Saturne, test d'amour à tenter avec le changement de formule... Saturne

Avec un nouveau format, Saturne, le magazine impertinent, change de look et de rythme de parution. De bimestriel, le voilà qui devient hebdomadaire.

Rolf Kesselring, écrivain et ancien éditeur, s’est penché sur ce journal qui va dans le sens de la presse qu’il apprécie, celle qui va «à contresens de la correction journalistique».

J’ai toujours aimé la presse, les journaux, les revues, les magazines. À une époque de ma vie, j’en ai même publiés. Depuis, ce vice ne m’a jamais quitté et même Internet n’a jamais réussi à me lasser de ces longues minutes passées à compulser tous ces millefeuilles colorés étalés aux vitrines des kiosques.

L’odeur du papier, de l’encre, le miracle de la découverte de tel article ou telle information me procuraient, à chaque fois, une incroyable ivresse.

Et je ne parle pas de cette immense possibilité de dire «sa» vérité dans les colonnes d’un follicule local ou de faire imprimer sa propre gazette, et qui me rendait la vie enthousiasmante.

Des milliers…

Je dis tout ceci à l’imparfait, car, aujourd’hui, le dégoût me prend souvent devant cet étalage racoleur et, du coup peu appétissant. La conformité ambiante, due sans doute aux concentrations verticales des entreprises de presse, ont épuisé mon enthousiasme, tué ma jubilation.

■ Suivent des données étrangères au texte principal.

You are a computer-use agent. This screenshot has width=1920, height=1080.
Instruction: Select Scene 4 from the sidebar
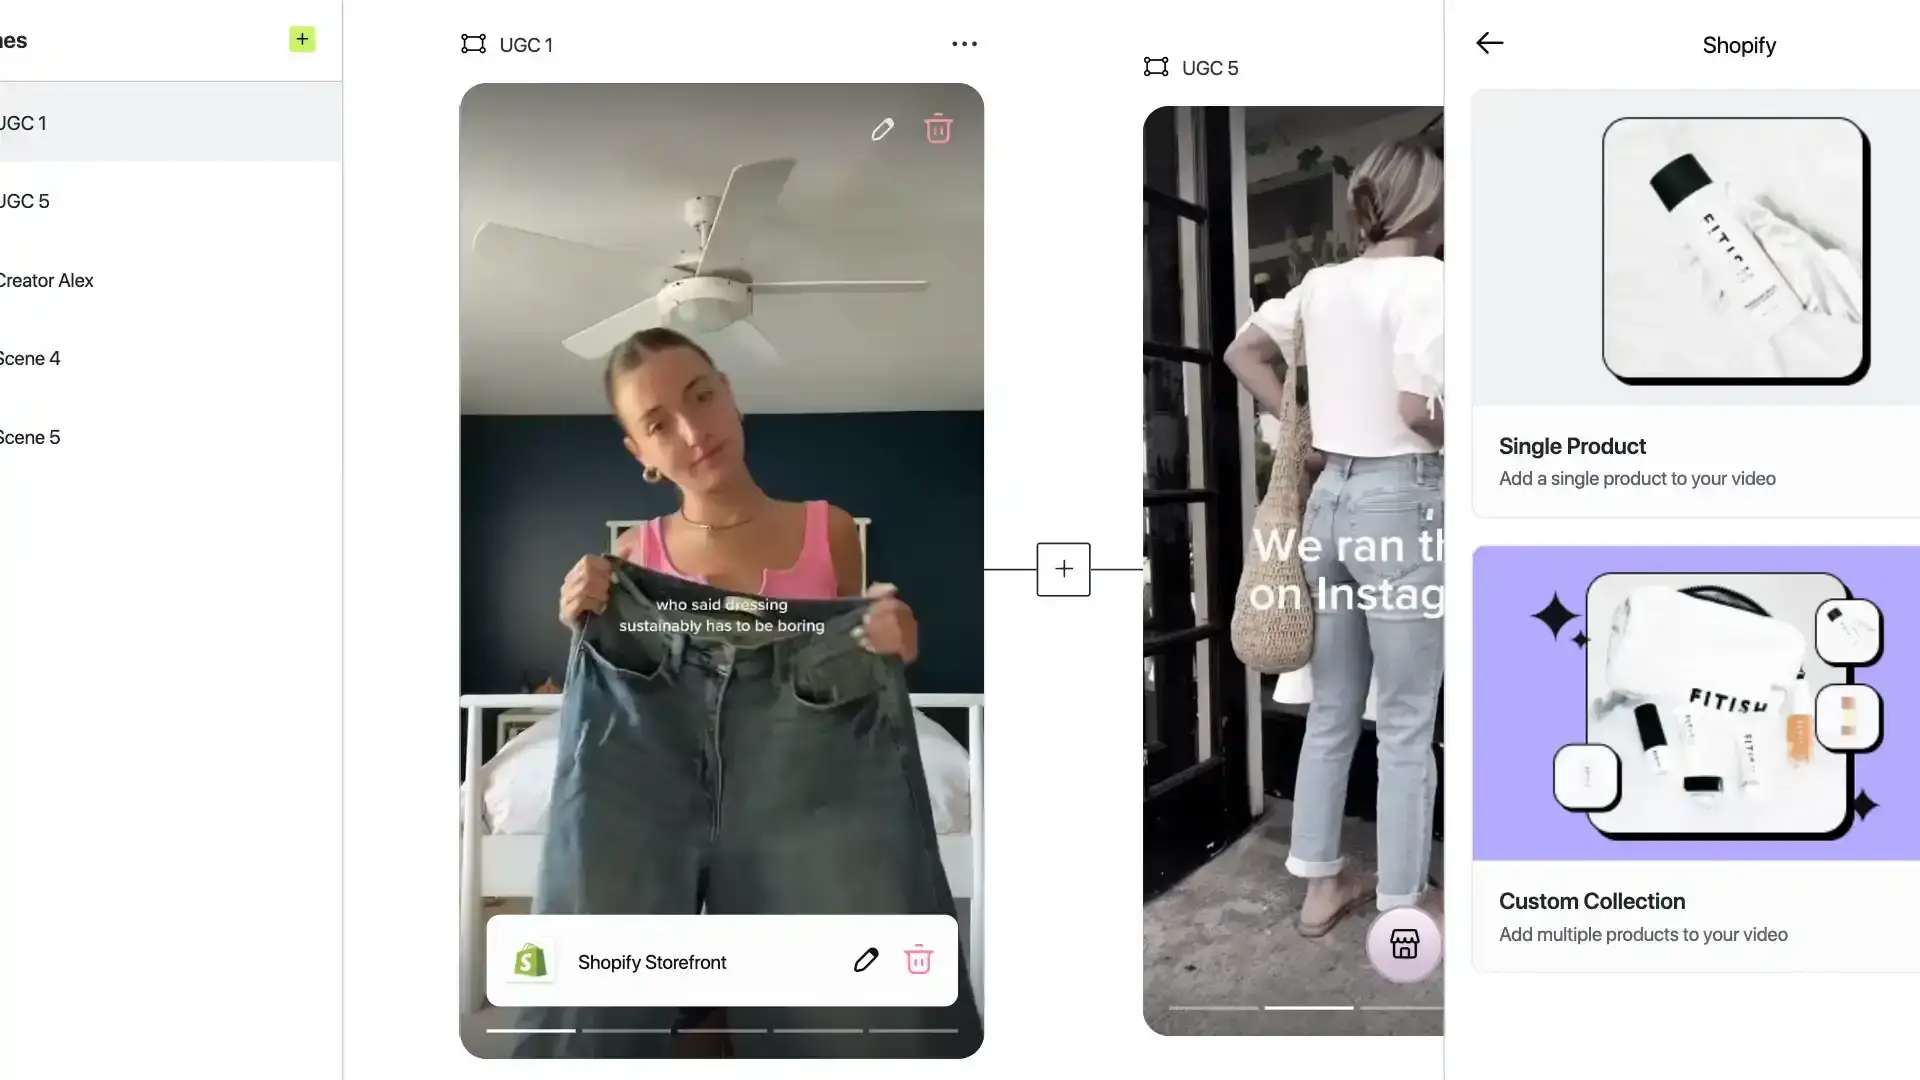[29, 359]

L’histoire de la presse, en Suisse, est une longue histoire. Elle était pétrie de liberté d’opinion et d’expression. Chaque vallée, chaque ville, avait son journal plus ou moins périodique, du quotidien au follicule marginal. Il en existait des milliers à la fin des années 60, dans toute la Confédération! Des milliers plus deux ou trois dont j’étais le fondateur et l’animateur!

Les vieux de la vieille

Avant, il y en avait eu quelques autres, l’Étincelle de Morges, l’antique Nebelspalter de Bâle, sans oublier tous les moqueurs de carnaval, des brandons, et autres fêtes locales et coutumières.

En 1969, agacé par les initiatives populaires xénophobes des Schwarzenbach et consort d’extrême-n’importe-quoi, j’avais, avec l’aide de quelques bougres, fondé «La Pomme», journal pourri et véreux, pour fustiger la stupidité de ces extrémistes en mie de pain.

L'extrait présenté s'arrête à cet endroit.